* _EXERCISE OBJECTIVE_
An exact retyping of every record is required.

* _LISTED RECORDS_
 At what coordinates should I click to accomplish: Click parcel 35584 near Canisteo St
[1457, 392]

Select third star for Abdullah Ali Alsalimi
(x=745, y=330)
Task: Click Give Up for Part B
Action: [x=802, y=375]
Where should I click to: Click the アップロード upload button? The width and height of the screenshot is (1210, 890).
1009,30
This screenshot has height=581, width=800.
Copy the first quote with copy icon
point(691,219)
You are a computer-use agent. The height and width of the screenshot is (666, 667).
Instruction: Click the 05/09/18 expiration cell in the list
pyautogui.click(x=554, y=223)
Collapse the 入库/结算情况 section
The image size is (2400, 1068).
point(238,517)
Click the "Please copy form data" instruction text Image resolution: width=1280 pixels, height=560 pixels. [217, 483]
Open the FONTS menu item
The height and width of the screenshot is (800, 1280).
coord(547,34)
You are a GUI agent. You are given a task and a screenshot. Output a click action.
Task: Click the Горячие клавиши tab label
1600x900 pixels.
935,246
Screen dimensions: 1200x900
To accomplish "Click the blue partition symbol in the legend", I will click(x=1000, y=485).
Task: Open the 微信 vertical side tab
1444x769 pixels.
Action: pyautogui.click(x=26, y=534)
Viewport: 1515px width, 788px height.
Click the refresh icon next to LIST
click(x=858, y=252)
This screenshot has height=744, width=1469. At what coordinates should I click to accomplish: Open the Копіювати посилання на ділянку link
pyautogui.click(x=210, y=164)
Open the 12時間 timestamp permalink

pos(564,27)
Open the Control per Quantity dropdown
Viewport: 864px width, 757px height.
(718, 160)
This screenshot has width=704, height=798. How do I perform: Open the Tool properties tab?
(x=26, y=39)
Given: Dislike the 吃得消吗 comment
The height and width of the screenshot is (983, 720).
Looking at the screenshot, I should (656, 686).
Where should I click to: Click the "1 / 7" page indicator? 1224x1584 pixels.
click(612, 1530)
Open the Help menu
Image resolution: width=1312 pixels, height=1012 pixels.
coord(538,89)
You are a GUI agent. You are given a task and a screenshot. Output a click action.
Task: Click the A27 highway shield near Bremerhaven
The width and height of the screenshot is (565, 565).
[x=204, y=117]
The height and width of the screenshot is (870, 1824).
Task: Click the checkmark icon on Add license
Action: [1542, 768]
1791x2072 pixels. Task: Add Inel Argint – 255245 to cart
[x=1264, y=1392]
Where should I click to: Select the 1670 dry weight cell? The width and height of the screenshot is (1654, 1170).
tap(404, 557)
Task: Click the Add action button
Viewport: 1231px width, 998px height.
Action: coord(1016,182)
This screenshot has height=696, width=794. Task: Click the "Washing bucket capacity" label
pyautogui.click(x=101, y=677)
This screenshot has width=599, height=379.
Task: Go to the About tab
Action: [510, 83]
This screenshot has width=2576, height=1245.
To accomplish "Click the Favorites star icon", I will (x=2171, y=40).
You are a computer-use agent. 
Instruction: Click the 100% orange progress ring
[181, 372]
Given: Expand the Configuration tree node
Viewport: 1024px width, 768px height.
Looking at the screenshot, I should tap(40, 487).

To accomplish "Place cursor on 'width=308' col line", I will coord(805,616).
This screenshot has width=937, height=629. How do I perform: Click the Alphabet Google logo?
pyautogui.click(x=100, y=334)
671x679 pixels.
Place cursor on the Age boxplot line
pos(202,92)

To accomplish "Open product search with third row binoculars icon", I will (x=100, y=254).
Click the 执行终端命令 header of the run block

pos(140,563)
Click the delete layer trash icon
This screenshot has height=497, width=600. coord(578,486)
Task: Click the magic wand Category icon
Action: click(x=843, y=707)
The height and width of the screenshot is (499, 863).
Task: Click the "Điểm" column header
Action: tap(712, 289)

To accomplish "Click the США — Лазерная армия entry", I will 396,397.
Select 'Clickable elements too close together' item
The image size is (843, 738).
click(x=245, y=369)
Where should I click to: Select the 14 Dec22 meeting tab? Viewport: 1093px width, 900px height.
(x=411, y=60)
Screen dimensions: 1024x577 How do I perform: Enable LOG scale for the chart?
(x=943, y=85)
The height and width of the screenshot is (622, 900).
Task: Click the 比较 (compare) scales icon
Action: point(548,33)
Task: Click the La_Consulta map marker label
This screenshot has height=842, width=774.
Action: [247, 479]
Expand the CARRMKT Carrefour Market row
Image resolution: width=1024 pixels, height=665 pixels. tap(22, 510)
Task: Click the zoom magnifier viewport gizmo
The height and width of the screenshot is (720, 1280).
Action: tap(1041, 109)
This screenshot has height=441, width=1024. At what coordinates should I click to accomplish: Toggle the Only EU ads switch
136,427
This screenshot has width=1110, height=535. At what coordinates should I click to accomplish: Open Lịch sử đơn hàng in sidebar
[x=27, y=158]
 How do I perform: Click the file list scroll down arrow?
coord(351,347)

* _SOLUTION BELOW_
 At what coordinates should I click to accomplish: Click parcel 35584 near Canisteo St
[1457, 392]

Select third star for Abdullah Ali Alsalimi
(x=745, y=330)
Task: Click Give Up for Part B
Action: [x=802, y=375]
Where should I click to: Click the アップロード upload button? The width and height of the screenshot is (1210, 890).
1009,30
This screenshot has height=581, width=800.
Copy the first quote with copy icon
point(691,219)
You are a computer-use agent. The height and width of the screenshot is (666, 667).
Instruction: Click the 05/09/18 expiration cell in the list
pyautogui.click(x=554, y=223)
Collapse the 入库/结算情况 section
The image size is (2400, 1068).
point(238,517)
Click the "Please copy form data" instruction text Image resolution: width=1280 pixels, height=560 pixels. [217, 483]
Open the FONTS menu item
The height and width of the screenshot is (800, 1280).
coord(547,34)
You are a GUI agent. You are given a task and a screenshot. Output a click action.
Task: Click the Горячие клавиши tab label
1600x900 pixels.
935,246
Screen dimensions: 1200x900
To accomplish "Click the blue partition symbol in the legend", I will click(x=1000, y=485).
Task: Open the 微信 vertical side tab
1444x769 pixels.
Action: pyautogui.click(x=26, y=534)
Viewport: 1515px width, 788px height.
Click the refresh icon next to LIST
click(x=858, y=252)
This screenshot has height=744, width=1469. At what coordinates should I click to accomplish: Open the Копіювати посилання на ділянку link
pyautogui.click(x=210, y=164)
Open the 12時間 timestamp permalink

pos(564,27)
Open the Control per Quantity dropdown
Viewport: 864px width, 757px height.
(718, 160)
This screenshot has width=704, height=798. How do I perform: Open the Tool properties tab?
(x=26, y=39)
Given: Dislike the 吃得消吗 comment
The height and width of the screenshot is (983, 720).
Looking at the screenshot, I should (656, 686).
Where should I click to: Click the "1 / 7" page indicator? 1224x1584 pixels.
click(612, 1530)
Open the Help menu
Image resolution: width=1312 pixels, height=1012 pixels.
coord(538,89)
You are a GUI agent. You are given a task and a screenshot. Output a click action.
Task: Click the A27 highway shield near Bremerhaven
The width and height of the screenshot is (565, 565).
[x=204, y=117]
The height and width of the screenshot is (870, 1824).
Task: Click the checkmark icon on Add license
Action: [1542, 768]
1791x2072 pixels. Task: Add Inel Argint – 255245 to cart
[x=1264, y=1392]
Where should I click to: Select the 1670 dry weight cell? The width and height of the screenshot is (1654, 1170).
tap(404, 557)
Task: Click the Add action button
Viewport: 1231px width, 998px height.
Action: coord(1016,182)
This screenshot has height=696, width=794. Task: Click the "Washing bucket capacity" label
pyautogui.click(x=101, y=677)
This screenshot has width=599, height=379.
Task: Go to the About tab
Action: [510, 83]
This screenshot has width=2576, height=1245.
To accomplish "Click the Favorites star icon", I will (x=2171, y=40).
You are a computer-use agent. 
Instruction: Click the 100% orange progress ring
[181, 372]
Given: Expand the Configuration tree node
Viewport: 1024px width, 768px height.
Looking at the screenshot, I should tap(40, 487).

To accomplish "Place cursor on 'width=308' col line", I will coord(805,616).
This screenshot has width=937, height=629. How do I perform: Click the Alphabet Google logo?
pyautogui.click(x=100, y=334)
671x679 pixels.
Place cursor on the Age boxplot line
pos(202,92)

To accomplish "Open product search with third row binoculars icon", I will (x=100, y=254).
Click the 执行终端命令 header of the run block

pos(140,563)
Click the delete layer trash icon
This screenshot has height=497, width=600. coord(578,486)
Task: Click the magic wand Category icon
Action: click(x=843, y=707)
The height and width of the screenshot is (499, 863).
Task: Click the "Điểm" column header
Action: tap(712, 289)

To accomplish "Click the США — Лазерная армия entry", I will 396,397.
Select 'Clickable elements too close together' item
The image size is (843, 738).
click(x=245, y=369)
Where should I click to: Select the 14 Dec22 meeting tab? Viewport: 1093px width, 900px height.
(x=411, y=60)
Screen dimensions: 1024x577 How do I perform: Enable LOG scale for the chart?
(x=943, y=85)
The height and width of the screenshot is (622, 900).
Task: Click the 比较 (compare) scales icon
Action: point(548,33)
Task: Click the La_Consulta map marker label
This screenshot has height=842, width=774.
Action: [247, 479]
Expand the CARRMKT Carrefour Market row
Image resolution: width=1024 pixels, height=665 pixels. tap(22, 510)
Task: Click the zoom magnifier viewport gizmo
The height and width of the screenshot is (720, 1280).
Action: tap(1041, 109)
This screenshot has height=441, width=1024. At what coordinates should I click to accomplish: Toggle the Only EU ads switch
136,427
This screenshot has width=1110, height=535. At what coordinates should I click to accomplish: Open Lịch sử đơn hàng in sidebar
[x=27, y=158]
 How do I perform: Click the file list scroll down arrow?
coord(351,347)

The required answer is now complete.